Von den Brauereien wurde die Gerste vermälzt und anschließend zu einem Sud Bier verarbeitet. Dieser Sud wurde dann in der Brauerei vergoren und in Holzfässern abgefüllt.

Das Jungbier wurde dann von den Bauern in ihren eigenen Kellern ausgelagert und bis zur Vollendung gereift.

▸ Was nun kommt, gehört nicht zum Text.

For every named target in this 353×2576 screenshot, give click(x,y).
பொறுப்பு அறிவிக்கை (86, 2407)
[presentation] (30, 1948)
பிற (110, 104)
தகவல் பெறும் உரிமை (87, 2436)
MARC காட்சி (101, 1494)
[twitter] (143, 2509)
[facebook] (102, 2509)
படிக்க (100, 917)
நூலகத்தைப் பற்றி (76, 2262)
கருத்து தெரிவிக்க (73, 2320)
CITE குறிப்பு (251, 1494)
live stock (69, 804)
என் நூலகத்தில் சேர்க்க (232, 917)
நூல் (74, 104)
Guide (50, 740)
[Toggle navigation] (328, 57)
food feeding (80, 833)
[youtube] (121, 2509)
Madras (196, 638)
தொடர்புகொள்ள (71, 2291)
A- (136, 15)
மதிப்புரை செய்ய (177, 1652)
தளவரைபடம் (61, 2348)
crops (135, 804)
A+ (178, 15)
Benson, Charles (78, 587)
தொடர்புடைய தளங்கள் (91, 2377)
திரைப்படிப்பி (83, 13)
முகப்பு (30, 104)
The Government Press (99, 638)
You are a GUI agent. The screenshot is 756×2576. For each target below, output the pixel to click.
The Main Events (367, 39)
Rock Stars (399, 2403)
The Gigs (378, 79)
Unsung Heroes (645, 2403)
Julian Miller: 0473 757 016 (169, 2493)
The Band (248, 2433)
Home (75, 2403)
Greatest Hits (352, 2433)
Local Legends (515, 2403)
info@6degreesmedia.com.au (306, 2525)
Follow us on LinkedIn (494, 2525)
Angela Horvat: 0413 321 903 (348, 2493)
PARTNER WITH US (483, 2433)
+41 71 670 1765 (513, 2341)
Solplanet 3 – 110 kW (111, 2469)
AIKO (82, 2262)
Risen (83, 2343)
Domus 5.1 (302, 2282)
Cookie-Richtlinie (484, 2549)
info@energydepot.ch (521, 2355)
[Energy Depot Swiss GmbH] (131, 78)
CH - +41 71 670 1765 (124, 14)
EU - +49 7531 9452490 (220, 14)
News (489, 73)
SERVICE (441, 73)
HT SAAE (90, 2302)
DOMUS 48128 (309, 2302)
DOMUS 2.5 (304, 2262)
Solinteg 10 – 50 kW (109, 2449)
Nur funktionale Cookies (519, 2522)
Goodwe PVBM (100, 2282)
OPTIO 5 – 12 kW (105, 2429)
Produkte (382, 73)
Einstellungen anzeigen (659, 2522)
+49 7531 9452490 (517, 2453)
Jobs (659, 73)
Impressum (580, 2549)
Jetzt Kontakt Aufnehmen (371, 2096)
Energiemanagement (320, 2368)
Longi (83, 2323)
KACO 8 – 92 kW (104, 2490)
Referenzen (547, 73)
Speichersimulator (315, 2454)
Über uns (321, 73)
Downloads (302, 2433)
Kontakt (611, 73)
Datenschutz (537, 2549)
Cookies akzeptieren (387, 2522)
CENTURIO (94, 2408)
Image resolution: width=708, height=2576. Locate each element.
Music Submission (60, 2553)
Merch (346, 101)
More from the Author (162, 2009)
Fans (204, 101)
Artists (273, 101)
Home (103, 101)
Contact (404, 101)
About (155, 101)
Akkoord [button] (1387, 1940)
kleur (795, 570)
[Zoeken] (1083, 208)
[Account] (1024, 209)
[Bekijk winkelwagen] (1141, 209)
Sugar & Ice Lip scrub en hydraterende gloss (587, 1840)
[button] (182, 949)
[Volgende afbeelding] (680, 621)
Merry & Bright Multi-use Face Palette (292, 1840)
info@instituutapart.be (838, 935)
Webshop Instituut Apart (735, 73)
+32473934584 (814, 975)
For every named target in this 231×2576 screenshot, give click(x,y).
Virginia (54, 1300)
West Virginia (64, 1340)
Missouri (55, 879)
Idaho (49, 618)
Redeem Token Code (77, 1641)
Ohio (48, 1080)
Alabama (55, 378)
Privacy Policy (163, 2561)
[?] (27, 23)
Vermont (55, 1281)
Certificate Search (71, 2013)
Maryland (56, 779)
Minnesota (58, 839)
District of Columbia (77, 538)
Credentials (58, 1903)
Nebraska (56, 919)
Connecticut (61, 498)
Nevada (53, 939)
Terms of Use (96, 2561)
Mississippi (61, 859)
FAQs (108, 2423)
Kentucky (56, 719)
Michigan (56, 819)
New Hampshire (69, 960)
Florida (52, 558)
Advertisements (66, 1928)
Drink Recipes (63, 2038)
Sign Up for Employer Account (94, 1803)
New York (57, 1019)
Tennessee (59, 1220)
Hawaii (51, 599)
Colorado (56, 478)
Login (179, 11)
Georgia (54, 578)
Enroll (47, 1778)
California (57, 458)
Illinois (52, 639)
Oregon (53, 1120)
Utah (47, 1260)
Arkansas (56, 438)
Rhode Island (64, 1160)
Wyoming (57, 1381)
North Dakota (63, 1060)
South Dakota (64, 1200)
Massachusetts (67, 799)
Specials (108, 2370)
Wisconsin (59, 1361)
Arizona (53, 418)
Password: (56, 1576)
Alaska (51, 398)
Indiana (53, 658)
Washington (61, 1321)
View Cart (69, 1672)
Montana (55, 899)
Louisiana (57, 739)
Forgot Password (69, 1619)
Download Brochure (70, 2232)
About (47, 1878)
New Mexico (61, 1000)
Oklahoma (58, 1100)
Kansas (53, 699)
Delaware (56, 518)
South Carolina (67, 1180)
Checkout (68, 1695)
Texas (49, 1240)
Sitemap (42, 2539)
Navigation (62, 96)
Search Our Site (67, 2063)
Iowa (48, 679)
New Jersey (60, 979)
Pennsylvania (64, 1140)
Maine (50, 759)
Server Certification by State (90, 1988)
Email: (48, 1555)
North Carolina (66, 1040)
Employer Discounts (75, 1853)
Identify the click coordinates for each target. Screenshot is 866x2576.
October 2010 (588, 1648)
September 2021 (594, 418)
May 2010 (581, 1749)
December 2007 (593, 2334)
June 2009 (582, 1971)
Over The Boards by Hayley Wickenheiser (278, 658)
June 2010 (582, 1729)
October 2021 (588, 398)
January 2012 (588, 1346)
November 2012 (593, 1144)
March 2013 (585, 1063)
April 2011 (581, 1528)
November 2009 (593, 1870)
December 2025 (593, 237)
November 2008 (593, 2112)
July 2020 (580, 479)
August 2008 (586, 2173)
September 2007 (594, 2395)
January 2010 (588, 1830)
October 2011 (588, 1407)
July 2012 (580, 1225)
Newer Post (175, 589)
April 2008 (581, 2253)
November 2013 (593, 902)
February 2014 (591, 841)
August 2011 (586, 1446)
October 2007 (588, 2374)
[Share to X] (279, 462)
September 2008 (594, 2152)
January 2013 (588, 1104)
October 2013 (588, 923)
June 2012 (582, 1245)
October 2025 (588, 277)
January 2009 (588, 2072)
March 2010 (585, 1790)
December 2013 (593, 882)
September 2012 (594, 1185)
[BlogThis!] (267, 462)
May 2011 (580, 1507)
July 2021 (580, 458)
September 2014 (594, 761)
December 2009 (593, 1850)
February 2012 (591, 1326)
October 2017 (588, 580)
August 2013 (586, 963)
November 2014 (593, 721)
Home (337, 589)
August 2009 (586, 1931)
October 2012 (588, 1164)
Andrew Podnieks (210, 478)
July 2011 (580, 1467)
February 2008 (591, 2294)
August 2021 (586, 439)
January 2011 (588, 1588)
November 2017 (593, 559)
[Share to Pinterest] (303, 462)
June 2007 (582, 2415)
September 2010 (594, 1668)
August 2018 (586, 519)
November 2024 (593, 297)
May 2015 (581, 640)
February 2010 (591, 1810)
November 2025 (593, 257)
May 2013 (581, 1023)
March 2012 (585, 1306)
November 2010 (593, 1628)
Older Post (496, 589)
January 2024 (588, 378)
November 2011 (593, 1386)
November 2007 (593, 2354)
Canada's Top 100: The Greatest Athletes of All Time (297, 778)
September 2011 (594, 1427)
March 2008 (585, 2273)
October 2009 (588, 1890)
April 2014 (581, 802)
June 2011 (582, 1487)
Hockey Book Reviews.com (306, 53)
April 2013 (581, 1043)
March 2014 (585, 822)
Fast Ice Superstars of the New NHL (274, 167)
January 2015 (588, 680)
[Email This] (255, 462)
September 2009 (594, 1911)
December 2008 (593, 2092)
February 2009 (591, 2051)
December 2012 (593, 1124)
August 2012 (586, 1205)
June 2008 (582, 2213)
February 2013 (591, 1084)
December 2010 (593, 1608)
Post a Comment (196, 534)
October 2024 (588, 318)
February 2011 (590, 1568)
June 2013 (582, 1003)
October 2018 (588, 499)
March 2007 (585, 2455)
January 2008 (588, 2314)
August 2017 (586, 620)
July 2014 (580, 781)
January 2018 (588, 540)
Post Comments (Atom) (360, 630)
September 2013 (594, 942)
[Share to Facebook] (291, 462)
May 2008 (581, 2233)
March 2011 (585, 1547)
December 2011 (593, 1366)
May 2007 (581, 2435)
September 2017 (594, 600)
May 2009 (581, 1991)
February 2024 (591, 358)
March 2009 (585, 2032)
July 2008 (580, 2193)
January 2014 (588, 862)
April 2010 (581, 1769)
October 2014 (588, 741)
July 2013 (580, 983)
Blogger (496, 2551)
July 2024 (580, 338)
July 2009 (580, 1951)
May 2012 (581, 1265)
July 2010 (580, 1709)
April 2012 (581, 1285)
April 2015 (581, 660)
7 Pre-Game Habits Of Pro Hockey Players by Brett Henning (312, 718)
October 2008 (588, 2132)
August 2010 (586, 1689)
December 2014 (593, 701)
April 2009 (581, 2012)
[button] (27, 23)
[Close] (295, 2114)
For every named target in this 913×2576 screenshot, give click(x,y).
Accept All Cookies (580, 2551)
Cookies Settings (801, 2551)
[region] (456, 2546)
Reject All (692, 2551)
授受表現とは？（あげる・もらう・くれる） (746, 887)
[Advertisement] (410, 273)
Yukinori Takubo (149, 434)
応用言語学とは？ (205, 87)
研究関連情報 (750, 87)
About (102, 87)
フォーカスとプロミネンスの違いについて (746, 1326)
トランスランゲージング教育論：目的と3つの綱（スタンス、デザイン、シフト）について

Heute gibt es dieses Hausbrauerrecht nicht mehr. Aber die Tradition, dass Jungbier noch in eigenen Fässern abgefüllt wird, wird bei uns noch weiterhin fortgeführt. Zu bestimmten Terminen (siehe Tabelle) füllen wir das vergorene Bier in Ihren eigenen Fässern ab.

Das Auslagern und Reifen übernehmen Sie. Sollten Sie kein Fass haben, können Sie gerne eines bei uns erwerben.
Wir haben in der Regel ummantelte Edelstahlfässer
in den Größen 15, 20 und 30 Liter.

 

ABFÜLLEN 2017

Bitte liefern Sie Ihre sauber ausgespülten und mit Ihrem Namen versehenen Fässer werktags in der Brauerei an.

Es besteht dann noch die Gelegenheit die Fässer bei Bedarf nach zu reinigen, um eine gute Haltbarkeit des Bieres zu gewährleisten.

Innerhalb einer Woche können Sie Ihre gefüllten Fässer wieder bei uns abholen.

Auf gute Zusammenarbeit freut sich Familie Wirth und das gesamte Zum-Löwenbräu-Team.